SPR将样品作为流体系统，而BLI技术是将传感器浸入至样品中，因此BLI技术样品量少很多。SPR不能检测高折射率样品，如甘油，蔗糖、咪唑、DMSO等，但折射率的变化对BLI信号的影响很小，因此可以分析含有高折射率成分的溶液。BLI技术还可以检测细胞裂解液或培养上清等粗样品，因为只有与生物传感器表面发生结合或解离的分子才会改变生物膜的厚度，周围溶液中未结合的分子不会影响干涉模式。同时，SPR需要大量的仪器维护，实验结束后样品不能回收，这增加了操作时间和成本。

但正因为SPR技术将样品作为流路系统，因此它的分辨力和灵敏度优于BLI。而且BLI技术温控范围有限，样品是放在96孔板或384孔板中进行检测的，这面临着样品蒸发的问题。

总结：

总之，SPR和BLI技术作为分子相互作用分析的强大技术手段，现在应用越来越广泛， SPR技术是实时检测分子相互作用的“金标准”，已经使用了大约二十年[6]，而BLI技术虽然使用较晚一些，但由于样品使用量少、通量高、检测快速、仪器使用方便、维护简单等优点成为全球增长最快的非标记技术。

参考文献：

[1]Pall Fortebio,Strategies Using Bio-Layer Interferometry Biosensor Technology for Vaccine Research and Development.Biosensors 2017, 7(4), 49; https://doi.org/10.3390/bios7040049.
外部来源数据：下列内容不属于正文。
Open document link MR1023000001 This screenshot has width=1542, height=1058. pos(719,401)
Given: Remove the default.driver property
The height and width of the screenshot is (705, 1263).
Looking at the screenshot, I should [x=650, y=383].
[2]Andreea Olaru, Camelia BalaCrit,et al.Surface plasmon resonance (SPR) biosensors in pharmaceutical analysis.Rev Anal Chem. 2015;45(2):97-105. doi: 10.1080/10408347.2014.881250.

[3]Marek Piliarik , et al.Surface plasmon resonance biosensing.Methods Mol Biol. 2009:503:65-88. doi: 10.1007/978-1-60327-567-5_5.

[4]Sriram Kumaraswamy , Renee Tobias.Label-free kinetic analysis of an antibody-antigen interaction using biolayer interferometry.Methods Mol Biol. 2015:1278:165-82. doi: 10.1007/978-1-4939-2425-7_10.

[5]Apiyo, D.O. Biolayer Interferometry (Octet) for Label-free Biomolecular Interaction Sensing. In Handbook of Surface Plasmon Resonance, 2nd ed.; Schasfoort, R.B.M., Ed.; Royal Society of Chemistry: London, UK, 2017;pp. 356–397.

[6]Danlin Yang , Ajit Singh, et al.Determination of High-affinity Antibody-antigen Binding Kinetics Using Four Biosensor Platforms.J Vis Exp  (122); 2017.